Modeling a power as sum of combination

[johnhaddad]

Homework Statement

I am trying to come up with a logical explanation (using an example from real life modeled in Combination and/or Permutation) to show that 3^n = summation (from i=0 to n) of (n choose i)*(2^i). In other words, I am trying to pose a combinatorial/selection/combination question that then can be modeled as both sides of the equation.

Homework Equations

Combinations and Permutations.

The Attempt at a Solution

My trial is that 3^n could be modeled as having 3 boxes and we are placing n items in it (eg. balls). So, if we pick n=5, it is as selecting 3 balls to put in box one, then returning them, then selecting 3 balls to put in box 2, then returning..etc while the order of selection is "don't care". However, I still can't show how that translates into the right side of the equation. Any help or pointers?

 

[NascentOxygen]

This is a half-baked idea, see whether you can make anything of it. I have not thought it through, though, not thoroughly. (Really, I haven't.)

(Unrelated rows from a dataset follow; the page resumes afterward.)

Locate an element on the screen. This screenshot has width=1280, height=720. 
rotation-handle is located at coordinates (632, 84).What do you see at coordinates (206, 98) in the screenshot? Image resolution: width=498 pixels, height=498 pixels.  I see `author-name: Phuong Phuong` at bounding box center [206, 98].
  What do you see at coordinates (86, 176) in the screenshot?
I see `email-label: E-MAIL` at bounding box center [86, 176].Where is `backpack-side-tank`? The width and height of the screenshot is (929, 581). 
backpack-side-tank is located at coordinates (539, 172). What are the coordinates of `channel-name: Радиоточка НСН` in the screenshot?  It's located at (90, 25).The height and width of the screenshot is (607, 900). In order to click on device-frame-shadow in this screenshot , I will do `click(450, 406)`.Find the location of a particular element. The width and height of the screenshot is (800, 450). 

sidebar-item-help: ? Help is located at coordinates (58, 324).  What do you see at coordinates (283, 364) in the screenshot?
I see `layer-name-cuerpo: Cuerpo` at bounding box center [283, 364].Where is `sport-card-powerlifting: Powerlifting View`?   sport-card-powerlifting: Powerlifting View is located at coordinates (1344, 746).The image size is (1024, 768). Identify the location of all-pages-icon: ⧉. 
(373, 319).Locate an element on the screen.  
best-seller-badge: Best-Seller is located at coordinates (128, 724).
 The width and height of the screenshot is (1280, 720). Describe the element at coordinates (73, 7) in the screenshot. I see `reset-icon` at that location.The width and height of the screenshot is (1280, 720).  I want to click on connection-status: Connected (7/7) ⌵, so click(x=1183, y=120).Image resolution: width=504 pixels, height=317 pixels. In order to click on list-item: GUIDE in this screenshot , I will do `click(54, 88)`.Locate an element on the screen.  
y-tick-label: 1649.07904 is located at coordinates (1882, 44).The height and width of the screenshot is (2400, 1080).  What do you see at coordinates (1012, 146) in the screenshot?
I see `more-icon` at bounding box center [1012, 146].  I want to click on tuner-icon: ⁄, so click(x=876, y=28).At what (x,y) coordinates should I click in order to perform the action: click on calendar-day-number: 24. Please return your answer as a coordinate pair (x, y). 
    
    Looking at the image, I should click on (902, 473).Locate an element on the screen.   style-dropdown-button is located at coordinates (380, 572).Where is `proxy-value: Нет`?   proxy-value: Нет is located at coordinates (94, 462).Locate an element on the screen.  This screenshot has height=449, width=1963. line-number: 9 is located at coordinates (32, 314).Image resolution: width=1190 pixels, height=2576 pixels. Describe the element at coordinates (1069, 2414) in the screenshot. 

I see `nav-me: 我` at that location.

You have discovered a strange mutant strain of yeast cell, here's a slide specimen I prepared ->

Each cell continuously grows in size (diameter) during the period of your study, and on a weekly basis each cell produces a pair of tiny but reproductively-mature offspring. This means the population triples in size every week. You happen to start with an initial population of just 3 cells.

With this scenario, you behold an ever-increasing range of sizes in your yeast culture, with the original 3 always largest in diameter, followed by their first daughters comprising the 6 next largest, followed by 18 same-sized cells (being a mix of daughters and grand-daughters of the original trio), etc.

After 12 weeks, determine how many of these cells populate your laboratory.